We at IDEE know the value of your personal information. Protecting your private information is our priority. This privacy policy applies to IDEE GmbH and IDEE Limited ("IDEE") and governs data collection and usage. For the purposes of this Privacy Policy, unless otherwise stated, all references to IDEE include IDEE websites, mobile applications and all her products and services. By using or accessing IDEE services in any manner, you consent to the data practices and policies outlined in this Privacy Policy.

About us

We provide novel security solutions for entity authentication and authorization with user privacy at the core of our business. IDEE GmbH is a registered company () in Munich, Germany whose office is at , Germany. IDEE Limited is a registered company in the United Kingdom with an office at 114 Lakenheath London N14 4RX, United Kingdom.

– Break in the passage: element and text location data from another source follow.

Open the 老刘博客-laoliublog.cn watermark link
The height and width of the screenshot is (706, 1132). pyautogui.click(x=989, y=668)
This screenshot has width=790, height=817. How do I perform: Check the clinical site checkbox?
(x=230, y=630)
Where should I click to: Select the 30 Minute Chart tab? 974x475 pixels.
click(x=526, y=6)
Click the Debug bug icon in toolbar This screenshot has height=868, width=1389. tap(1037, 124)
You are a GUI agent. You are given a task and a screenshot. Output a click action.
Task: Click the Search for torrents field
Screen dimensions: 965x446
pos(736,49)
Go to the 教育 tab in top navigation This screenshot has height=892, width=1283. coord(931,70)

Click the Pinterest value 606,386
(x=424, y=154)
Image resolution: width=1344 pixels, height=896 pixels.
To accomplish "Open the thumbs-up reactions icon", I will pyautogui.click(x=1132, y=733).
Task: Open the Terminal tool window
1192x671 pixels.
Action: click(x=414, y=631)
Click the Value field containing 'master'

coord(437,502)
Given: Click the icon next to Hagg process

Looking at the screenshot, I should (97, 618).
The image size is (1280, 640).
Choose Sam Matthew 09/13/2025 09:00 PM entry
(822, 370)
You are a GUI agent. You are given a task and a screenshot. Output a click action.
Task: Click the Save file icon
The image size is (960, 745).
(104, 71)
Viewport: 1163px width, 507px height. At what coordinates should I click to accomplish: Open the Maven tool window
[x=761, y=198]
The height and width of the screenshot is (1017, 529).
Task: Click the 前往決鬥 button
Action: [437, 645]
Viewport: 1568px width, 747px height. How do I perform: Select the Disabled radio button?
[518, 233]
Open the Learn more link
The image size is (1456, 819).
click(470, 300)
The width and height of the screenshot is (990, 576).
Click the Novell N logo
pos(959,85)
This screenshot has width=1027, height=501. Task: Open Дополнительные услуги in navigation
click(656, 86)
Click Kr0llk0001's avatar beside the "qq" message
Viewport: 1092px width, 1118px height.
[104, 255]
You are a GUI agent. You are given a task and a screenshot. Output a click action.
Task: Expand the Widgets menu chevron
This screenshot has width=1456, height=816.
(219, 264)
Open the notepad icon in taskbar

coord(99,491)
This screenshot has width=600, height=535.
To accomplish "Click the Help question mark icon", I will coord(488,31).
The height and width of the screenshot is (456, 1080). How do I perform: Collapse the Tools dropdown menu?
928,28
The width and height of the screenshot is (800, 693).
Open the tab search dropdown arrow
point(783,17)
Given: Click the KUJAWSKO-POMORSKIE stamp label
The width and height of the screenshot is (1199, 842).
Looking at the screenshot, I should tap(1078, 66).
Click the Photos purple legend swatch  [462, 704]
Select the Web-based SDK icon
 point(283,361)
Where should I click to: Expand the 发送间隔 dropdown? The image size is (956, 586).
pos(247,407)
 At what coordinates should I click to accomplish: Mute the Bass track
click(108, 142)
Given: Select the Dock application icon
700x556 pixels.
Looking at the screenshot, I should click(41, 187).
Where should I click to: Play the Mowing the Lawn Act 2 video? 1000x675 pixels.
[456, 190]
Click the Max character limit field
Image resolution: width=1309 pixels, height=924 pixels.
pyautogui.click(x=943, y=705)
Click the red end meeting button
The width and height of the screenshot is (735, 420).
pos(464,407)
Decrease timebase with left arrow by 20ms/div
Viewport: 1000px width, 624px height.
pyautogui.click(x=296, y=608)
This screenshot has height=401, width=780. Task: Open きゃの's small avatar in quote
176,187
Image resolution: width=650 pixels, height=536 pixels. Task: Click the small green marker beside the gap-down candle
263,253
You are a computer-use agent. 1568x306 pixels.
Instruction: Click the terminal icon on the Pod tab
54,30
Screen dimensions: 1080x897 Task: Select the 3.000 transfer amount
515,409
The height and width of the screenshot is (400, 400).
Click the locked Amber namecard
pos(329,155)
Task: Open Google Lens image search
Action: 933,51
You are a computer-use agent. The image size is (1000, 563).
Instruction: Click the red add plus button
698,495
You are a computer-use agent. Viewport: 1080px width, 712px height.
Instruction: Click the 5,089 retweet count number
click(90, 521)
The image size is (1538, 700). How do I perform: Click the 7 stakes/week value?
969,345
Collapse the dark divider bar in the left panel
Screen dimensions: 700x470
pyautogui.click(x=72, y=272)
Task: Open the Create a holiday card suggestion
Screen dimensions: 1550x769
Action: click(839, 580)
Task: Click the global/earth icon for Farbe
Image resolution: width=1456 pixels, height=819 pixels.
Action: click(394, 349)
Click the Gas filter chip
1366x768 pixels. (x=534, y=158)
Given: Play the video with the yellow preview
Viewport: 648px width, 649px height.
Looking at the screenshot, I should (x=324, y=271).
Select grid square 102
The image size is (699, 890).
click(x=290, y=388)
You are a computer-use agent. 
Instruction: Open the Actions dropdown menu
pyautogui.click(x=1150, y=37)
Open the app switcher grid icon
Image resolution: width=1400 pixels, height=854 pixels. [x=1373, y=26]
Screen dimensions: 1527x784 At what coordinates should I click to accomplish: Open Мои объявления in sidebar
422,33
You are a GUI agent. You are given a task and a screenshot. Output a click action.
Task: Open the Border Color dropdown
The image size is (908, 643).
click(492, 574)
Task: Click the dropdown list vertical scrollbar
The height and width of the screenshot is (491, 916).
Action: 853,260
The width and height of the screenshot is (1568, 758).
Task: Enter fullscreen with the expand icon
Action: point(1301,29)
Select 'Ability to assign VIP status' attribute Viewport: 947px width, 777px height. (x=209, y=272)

What does this Privacy Policy cover?

This Privacy Policy defines what information we collect from you when you access or use IDEE GmbH ("our", "we", "us") Services ("Services"), how we use and protect it, with whom we share it, and what controls and rights you have over your information. We collect information from our users, as explained in more detail below, and we use this information internally in connection with our Services, including to personalise, provide, and improve our services, to allow you to set up a user account, to contact you, to fulfil your requests for certain products and services, and to analyse how you use the Services. In certain cases, with your permission and consent, we may share your information with third parties, but only as described in this policy.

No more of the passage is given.